Stored items:
---

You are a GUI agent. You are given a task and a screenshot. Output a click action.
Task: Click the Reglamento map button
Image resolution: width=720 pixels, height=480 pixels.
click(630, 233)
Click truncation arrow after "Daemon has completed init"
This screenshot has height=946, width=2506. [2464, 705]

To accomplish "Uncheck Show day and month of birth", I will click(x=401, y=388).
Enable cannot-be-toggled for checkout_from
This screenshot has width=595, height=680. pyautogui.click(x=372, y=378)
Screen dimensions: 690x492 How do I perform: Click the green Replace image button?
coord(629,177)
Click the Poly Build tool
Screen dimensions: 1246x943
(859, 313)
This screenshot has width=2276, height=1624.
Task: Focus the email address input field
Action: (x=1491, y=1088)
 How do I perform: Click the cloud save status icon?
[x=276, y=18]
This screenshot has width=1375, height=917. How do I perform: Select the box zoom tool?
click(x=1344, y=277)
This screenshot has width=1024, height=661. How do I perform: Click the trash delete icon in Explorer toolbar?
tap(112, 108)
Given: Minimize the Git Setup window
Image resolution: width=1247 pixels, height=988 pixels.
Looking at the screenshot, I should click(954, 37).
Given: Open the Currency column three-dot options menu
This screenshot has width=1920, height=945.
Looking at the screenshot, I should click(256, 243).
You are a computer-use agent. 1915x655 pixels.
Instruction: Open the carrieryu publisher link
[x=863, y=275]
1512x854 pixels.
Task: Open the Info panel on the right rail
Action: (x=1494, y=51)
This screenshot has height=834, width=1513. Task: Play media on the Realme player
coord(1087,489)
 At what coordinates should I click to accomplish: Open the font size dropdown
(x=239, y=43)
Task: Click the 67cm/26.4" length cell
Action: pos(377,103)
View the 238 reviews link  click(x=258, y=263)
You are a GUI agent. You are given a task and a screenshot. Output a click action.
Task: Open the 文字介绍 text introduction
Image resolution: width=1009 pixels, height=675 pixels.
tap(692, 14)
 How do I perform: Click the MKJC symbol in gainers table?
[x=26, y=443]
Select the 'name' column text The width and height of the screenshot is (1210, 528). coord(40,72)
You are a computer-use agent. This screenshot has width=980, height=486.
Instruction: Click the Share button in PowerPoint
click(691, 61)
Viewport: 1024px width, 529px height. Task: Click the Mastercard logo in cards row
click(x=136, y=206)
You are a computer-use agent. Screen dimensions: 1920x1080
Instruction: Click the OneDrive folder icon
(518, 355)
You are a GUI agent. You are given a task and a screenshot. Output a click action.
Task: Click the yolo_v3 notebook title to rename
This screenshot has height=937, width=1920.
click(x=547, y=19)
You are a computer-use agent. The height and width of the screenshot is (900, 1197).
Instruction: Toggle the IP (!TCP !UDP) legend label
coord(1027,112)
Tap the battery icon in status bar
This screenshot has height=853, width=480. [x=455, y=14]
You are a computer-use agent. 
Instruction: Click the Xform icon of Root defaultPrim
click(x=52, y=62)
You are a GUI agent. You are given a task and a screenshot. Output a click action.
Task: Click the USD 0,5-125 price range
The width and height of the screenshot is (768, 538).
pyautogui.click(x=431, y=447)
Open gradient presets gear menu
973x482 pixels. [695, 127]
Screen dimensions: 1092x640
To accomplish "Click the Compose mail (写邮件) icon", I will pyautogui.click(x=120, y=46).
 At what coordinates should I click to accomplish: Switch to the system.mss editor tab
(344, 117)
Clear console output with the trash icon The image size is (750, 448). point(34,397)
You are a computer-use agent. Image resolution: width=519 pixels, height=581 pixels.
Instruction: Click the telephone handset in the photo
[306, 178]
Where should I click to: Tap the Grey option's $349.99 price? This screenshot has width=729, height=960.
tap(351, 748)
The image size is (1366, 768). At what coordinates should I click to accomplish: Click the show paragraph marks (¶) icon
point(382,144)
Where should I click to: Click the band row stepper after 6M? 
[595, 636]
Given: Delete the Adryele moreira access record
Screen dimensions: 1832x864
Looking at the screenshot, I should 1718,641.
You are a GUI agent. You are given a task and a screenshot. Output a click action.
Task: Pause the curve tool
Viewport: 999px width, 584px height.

---

EXERCISE – The answer must be every line from the records above that contains the word "computer", copied out.

WRITTEN ANSWER –
You are a computer-use agent. 1915x655 pixels.
You are a computer-use agent. This screenshot has width=980, height=486.
You are a computer-use agent. Screen dimensions: 1920x1080
You are a computer-use agent. The height and width of the screenshot is (900, 1197).
You are a computer-use agent. 
You are a computer-use agent. Image resolution: width=519 pixels, height=581 pixels.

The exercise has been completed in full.